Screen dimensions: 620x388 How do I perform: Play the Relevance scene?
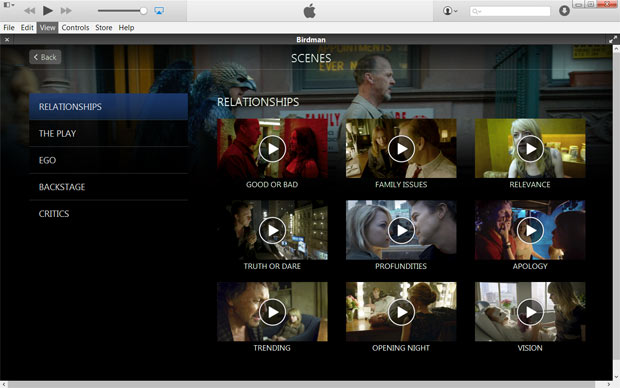[x=530, y=149]
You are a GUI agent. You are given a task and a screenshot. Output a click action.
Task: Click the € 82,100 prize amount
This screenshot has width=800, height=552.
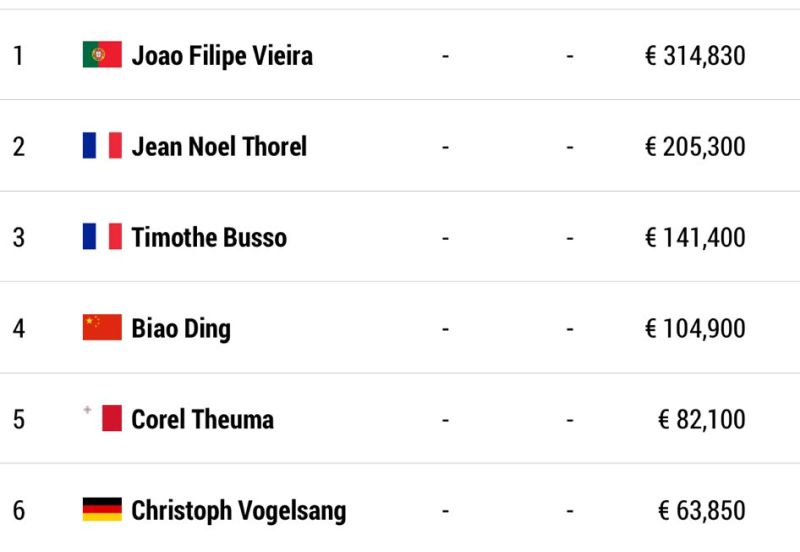point(702,419)
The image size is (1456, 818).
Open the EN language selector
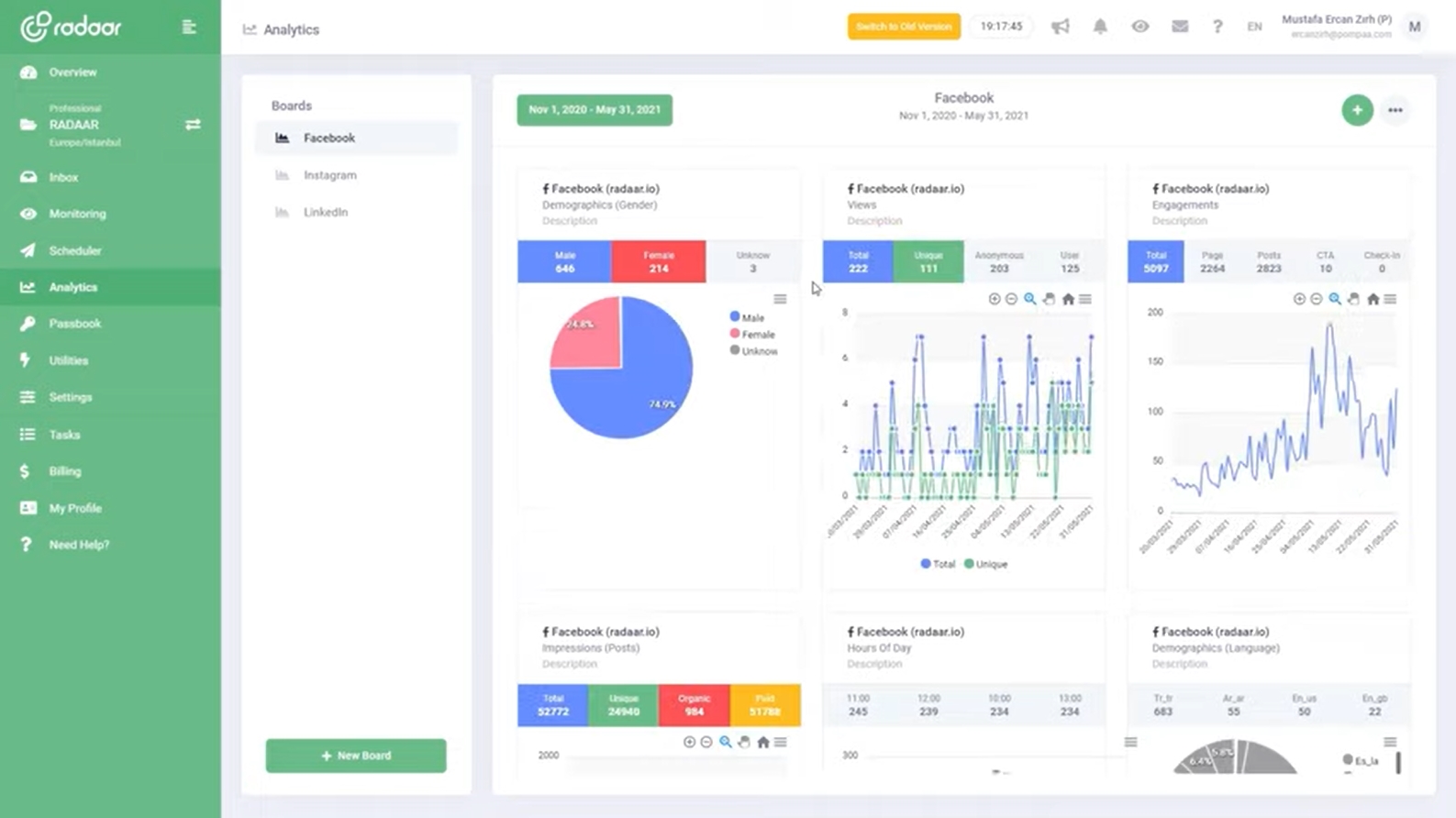1254,27
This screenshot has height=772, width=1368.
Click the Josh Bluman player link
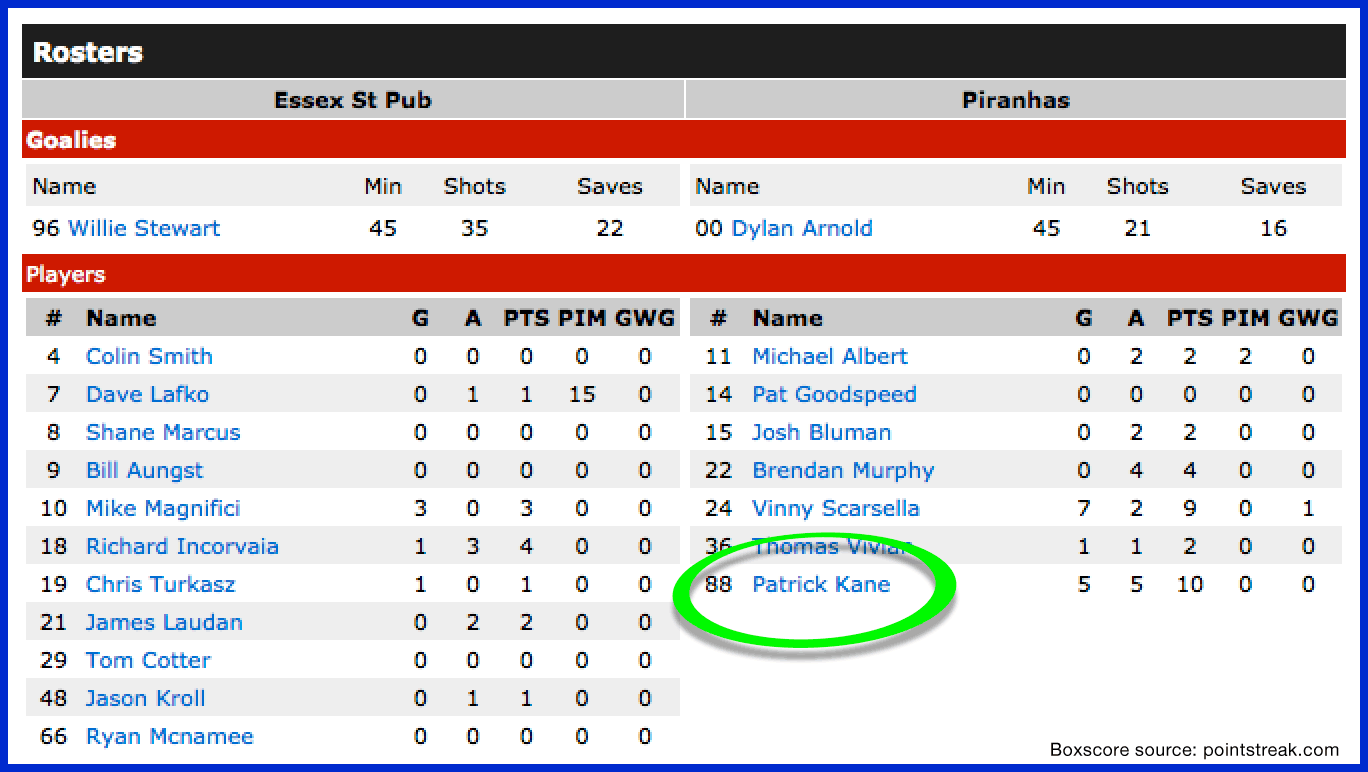[x=821, y=432]
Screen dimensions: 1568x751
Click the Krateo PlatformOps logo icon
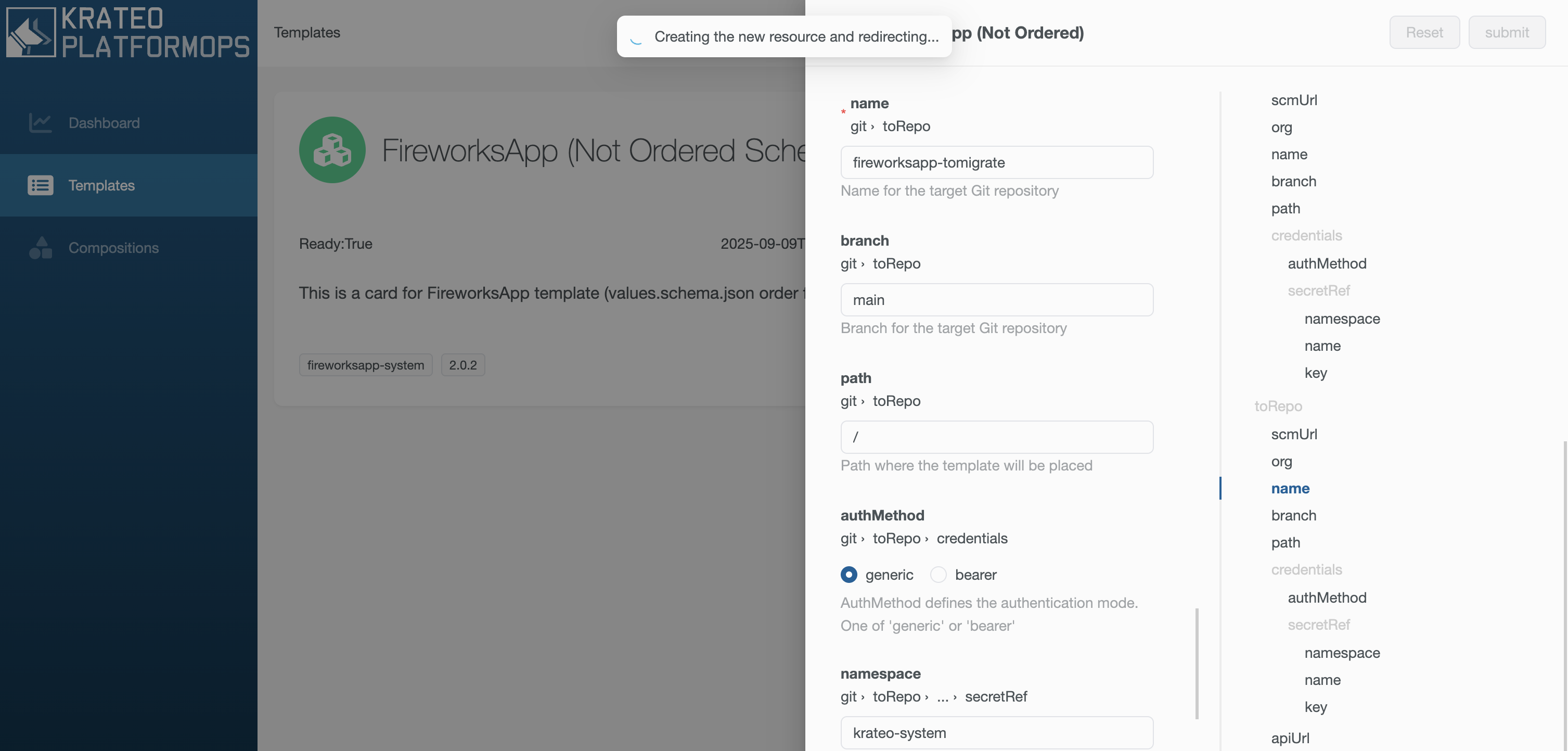pyautogui.click(x=31, y=32)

▶ ABOUT THIS EXERCISE: The reply needs to repeat exactly the line containing "Click the Josh Bluman player link" and each line after it, through the final line of the entries above, and to skip the pictures.

▶ WRITTEN RESPONSE:
Click the Josh Bluman player link
[x=821, y=432]
Screen dimensions: 1568x751
Click the Krateo PlatformOps logo icon
pyautogui.click(x=31, y=32)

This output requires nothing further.